因此,我尝试进行一些主题建模,当尝试使用doc2bow返回语料库中单词的出现频率时遇到问题:
texta = acelem_array
textd = dcmslem_array
corpusa = [ace_word_id.doc2bow(texta) for text in texta]
错误:
UnicodeDecodeError Traceback (most recent call last)
<ipython-input-25-67c5535e8680> in <module>()
2 textd = dcmslem_array
3
----> 4 corpusa = [ace_word_id.doc2bow(texta) for text in ace_lemmas]
<ipython-input-25-67c5535e8680> in <listcomp>(.0)
2 textd = dcmslem_array
3
----> 4 corpusa = [ace_word_id.doc2bow(texta) for text in ace_lemmas]
~\Anaconda3\lib\site-packages\gensim\corpora\dictionary.py in doc2bow(self, document, allow_update, return_missing)
243 counter = defaultdict(int)
244 for w in document:
--> 245 counter[w if isinstance(w, unicode) else unicode(w, 'utf-8')] += 1
246
247 token2id = self.token2id
UnicodeDecodeError: 'utf-8' codec can't decode byte 0xf8 in position 8: invalid start byte
我检查了我正在使用的文件是否已以utf-8编码打开:
ace_output = open('C:/Users/Ayan-Yue/Documents/PROPOSAL/TESTCORPUS/btask/bigaceutf.txt', 'w', encoding='utf8')

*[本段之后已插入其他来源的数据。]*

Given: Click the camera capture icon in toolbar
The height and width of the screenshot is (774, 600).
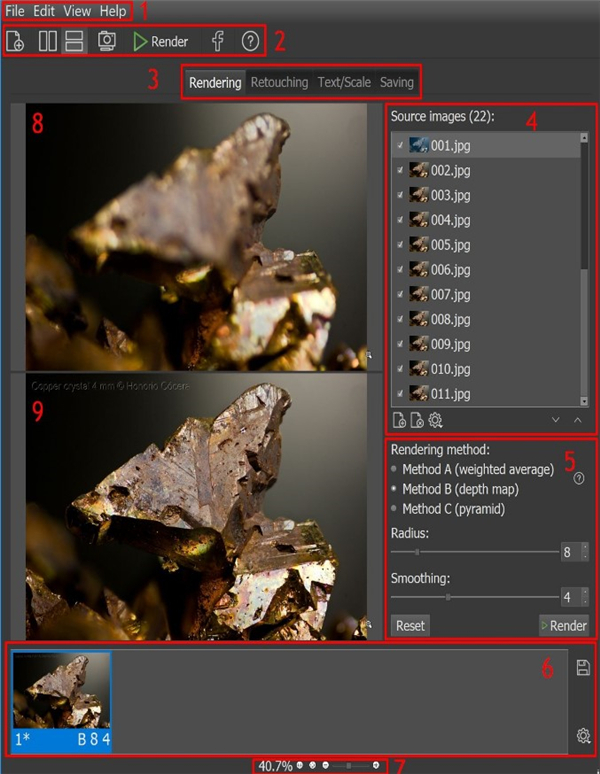Looking at the screenshot, I should tap(107, 41).
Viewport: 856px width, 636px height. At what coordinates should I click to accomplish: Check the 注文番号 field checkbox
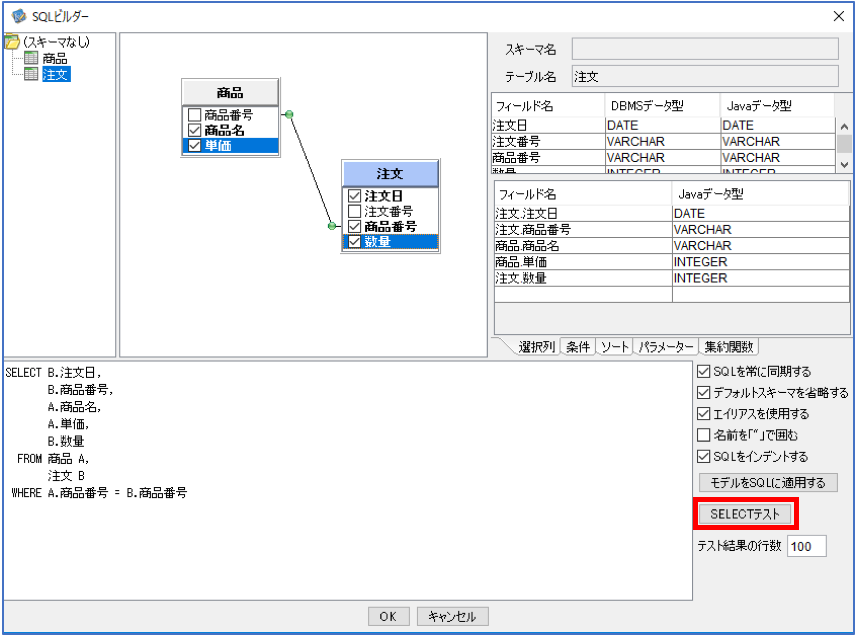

with open('C:/Users/Ayan-Yue/Documents/PROPOSAL/TESTCORPUS/btask/bigace.txt', 'r', encoding='utf8', errors='ignore') as text:
for line in text:
ace_output.write(line)
ace_output.close()
with open('C:/Users/Ayan-Yue/Documents/PROPOSAL/TESTCORPUS/btask/bigaceutf.txt', 'r', encoding='utf8') as myfile:
ace_text = myfile.read()
还检查了用于创建texta
的数组是否包含unicode字符串:
def lemmas_array(lemmas):
lemmas_array = np.zeros((len(lemmas), 1), dtype = 'U15')
for i in range(len(lemmas)):
lemmas_array[i] = lemmas[i]
return lemmas_array
acelem_array = lemmas_array(ace_lemmas)
texta = acelem_array
让我知道是否需要提供更多信息。
非常感谢!